Più al nord sulla costa, la città di Brisbane è pronta a investire 944 milioni di dollari australiani in una nuova metropolitana, ma la visione di lungo periodo degli amministratori cittadini è tale che già si parla di quadruplicare il tracciato previsto nel nuovo progetto.
Tecnologia e infrastrutture viaggiano quindi insieme, moltiplicando i benefici per la collettività, non solo nel presente ma anche nel futuro, e trasformando lo sviluppo delle città in un modello replicabile anche nel resto del paese.
Dalle città un modello per il paese intero
Il futuro delle infrastrutture australiane è quindi segnato. E accompagnato da un fermento reale che – come certifica il Report dell’Economist Intelligence Unit – parte proprio dalle città per arrivare a coinvolgere l’intero paese, anche grazie al sistema di norme che facilita l’ingresso di investitori internazionali.
«Il governo federale così come le amministrazioni locali – commenta lo studio – sono aperti all’adozione delle best practice internazionali e hanno contribuito a migliorare in modo significativo il sistema delle regolamentazioni. Il risultato è un mercato attrattivo, aperto a soggetti stranieri che stimola la competizione e incoraggia l’innovazione».

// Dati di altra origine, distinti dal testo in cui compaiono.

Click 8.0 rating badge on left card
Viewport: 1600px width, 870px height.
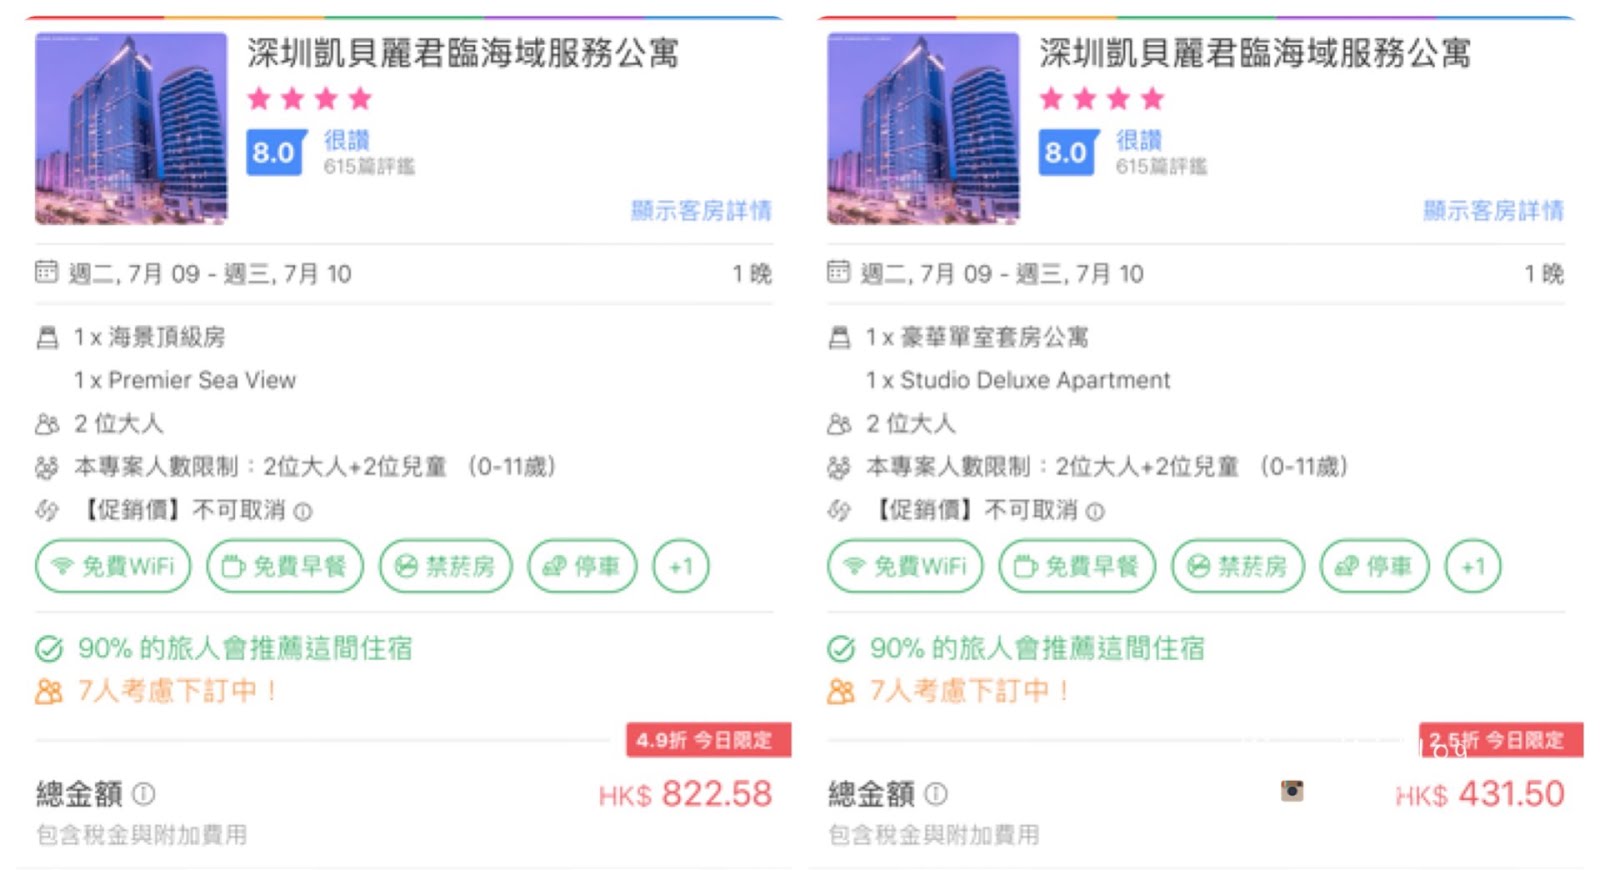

Ma per raggiungere questi obiettivi – mette in guardia il report – non bastano solo le imprese o i finanziamenti, servono anche le competenze professionali. Ed è questa, oggi, l’unica nota dolente per un paese che assomiglia a un cantiere aperto sul domani. In questo cantiere c’è bisogno di professionisti dotati di una serie di competenze che rientrano nella categoria STEM: scienze, tecnologia, ingegneria, matematica.
Un gap che esiste ma sul quale istituzioni, università e aziende sono già al lavoro per colmare il vuoto e dare l’ennesima prova di un modello di sviluppo progettato immaginando il futuro.